Task statement
Extract every entry word for word.

Saved entries
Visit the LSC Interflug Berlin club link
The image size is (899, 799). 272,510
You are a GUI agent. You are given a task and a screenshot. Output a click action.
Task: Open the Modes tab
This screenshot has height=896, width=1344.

Exercise result
Visit the LSC Interflug Berlin club link
The image size is (899, 799). 272,510
You are a GUI agent. You are given a task and a screenshot. Output a click action.
Task: Open the Modes tab
This screenshot has height=896, width=1344.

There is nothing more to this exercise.